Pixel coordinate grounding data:
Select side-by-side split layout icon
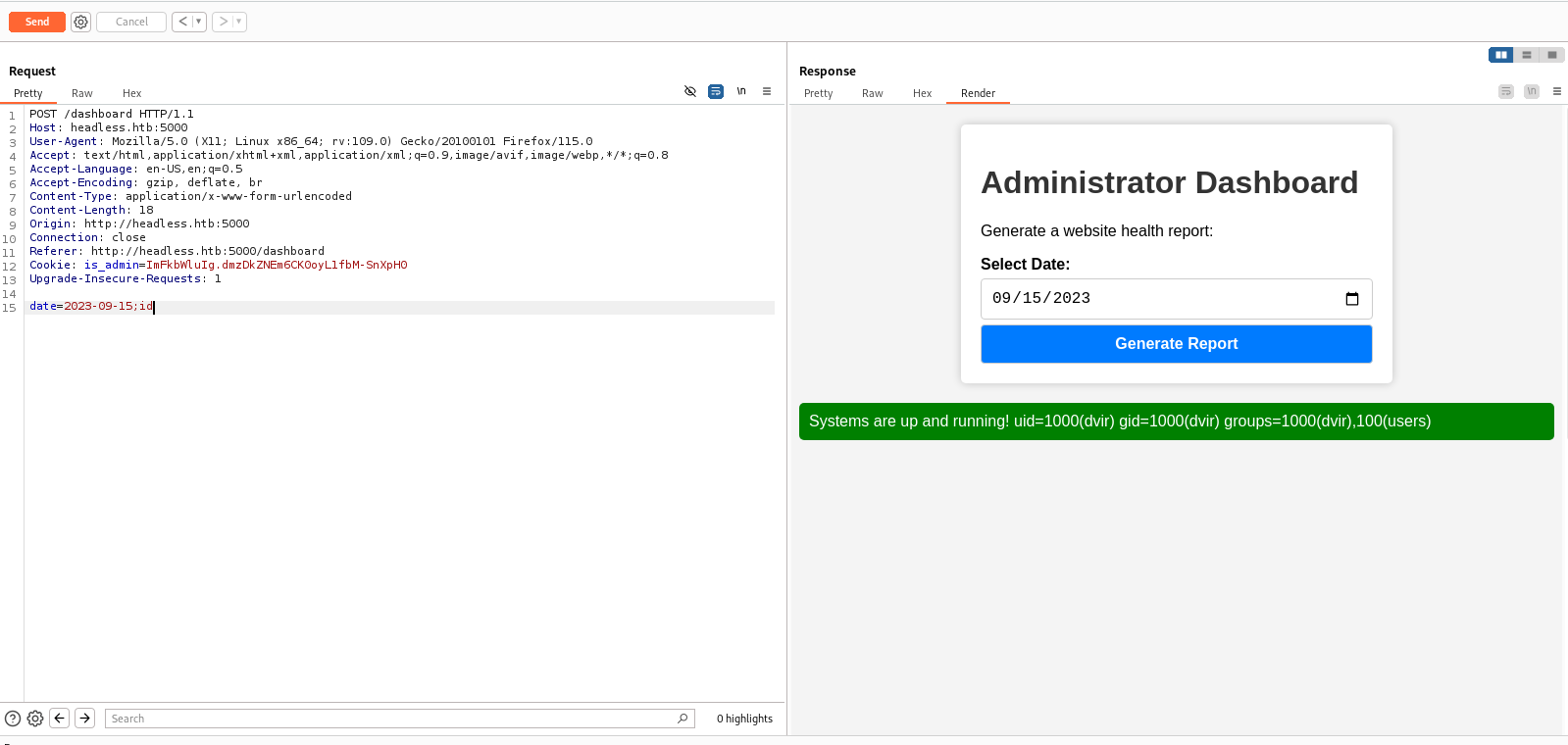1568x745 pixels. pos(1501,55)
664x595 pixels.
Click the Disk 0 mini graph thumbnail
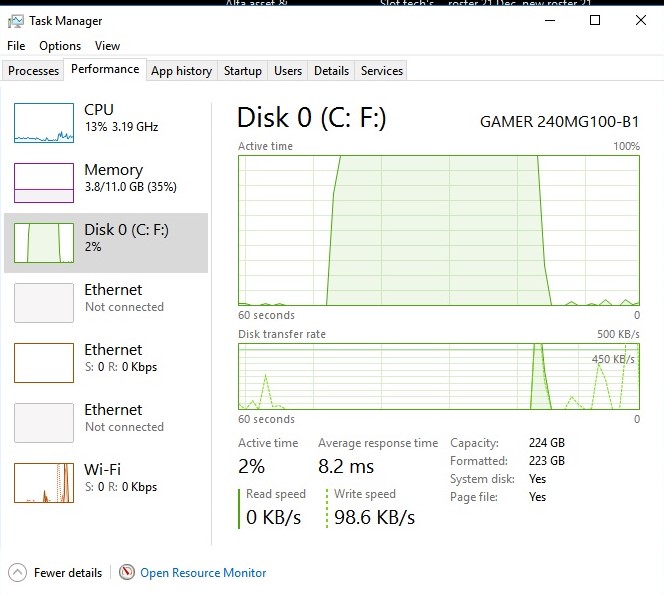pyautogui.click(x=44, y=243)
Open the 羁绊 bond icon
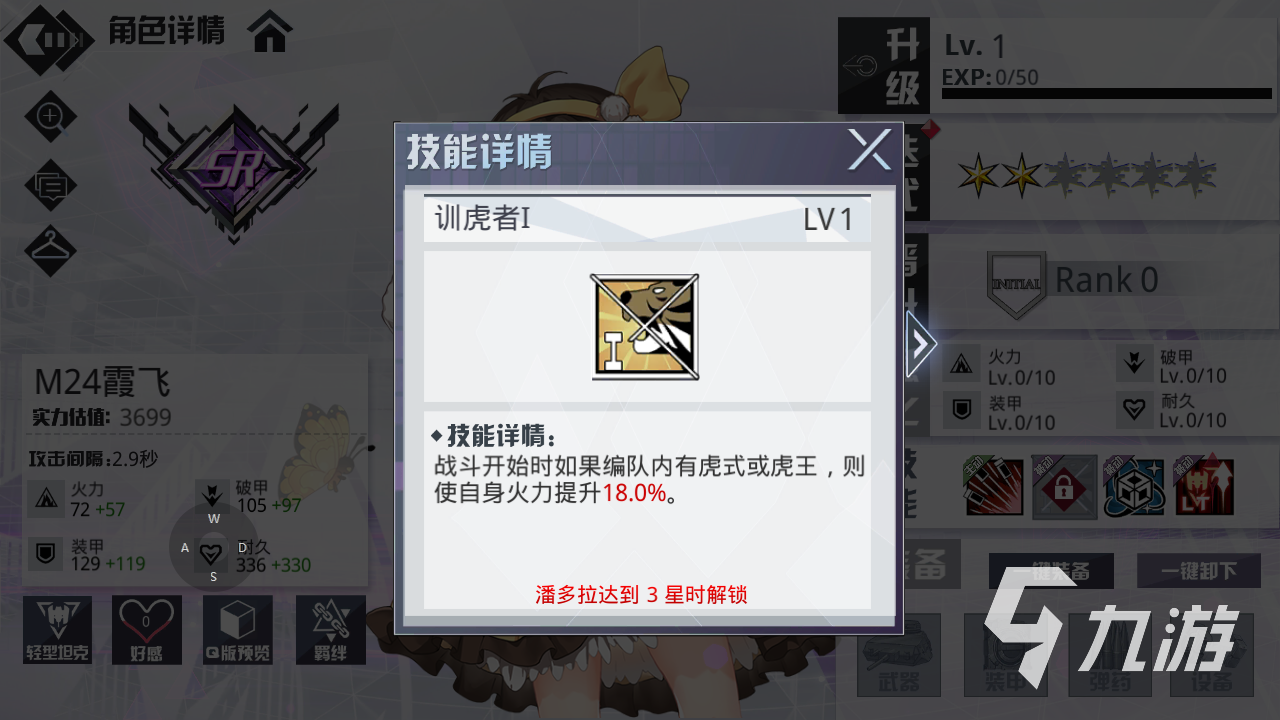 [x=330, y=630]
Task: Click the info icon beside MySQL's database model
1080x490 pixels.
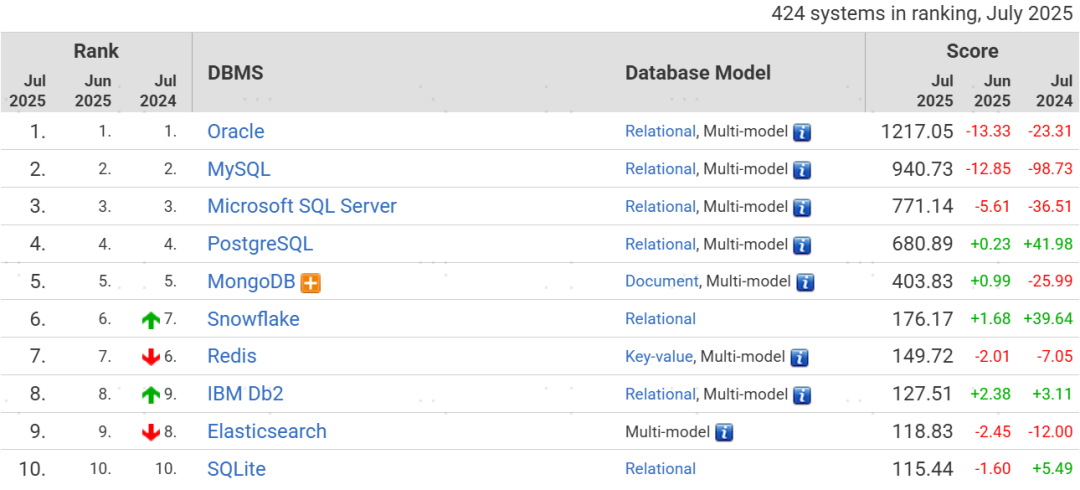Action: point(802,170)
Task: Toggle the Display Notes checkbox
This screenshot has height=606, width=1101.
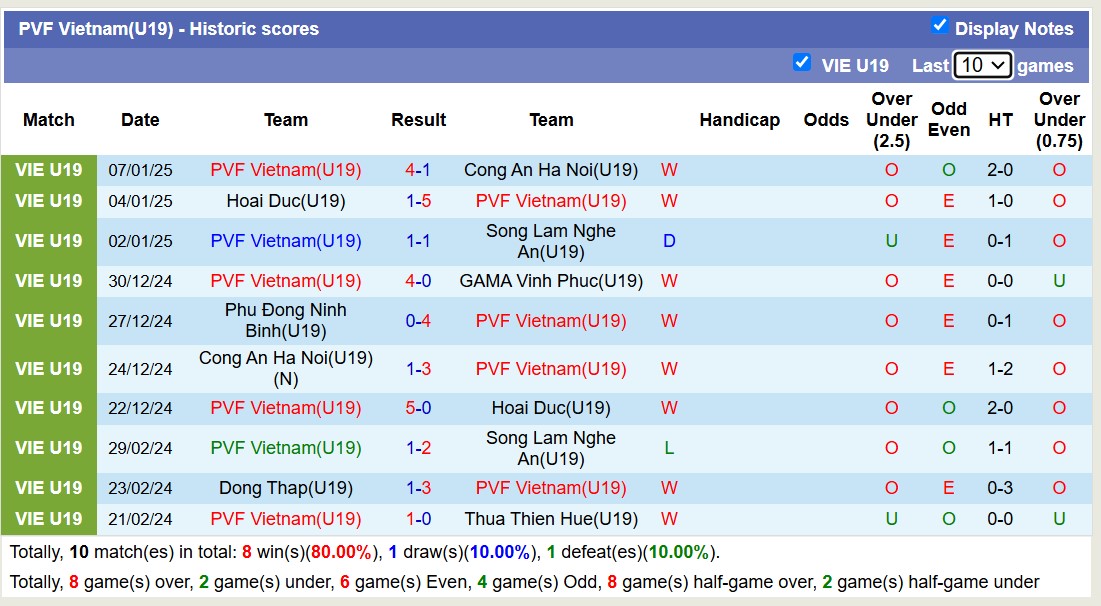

What you will do: Set down nothing but the lines from the one containing "1080x490 pixels." to the final line above, both included, with every picture left out.

Response:
1080x490 pixels.
Action: point(802,170)
Task: Toggle the Display Notes checkbox
This screenshot has height=606, width=1101.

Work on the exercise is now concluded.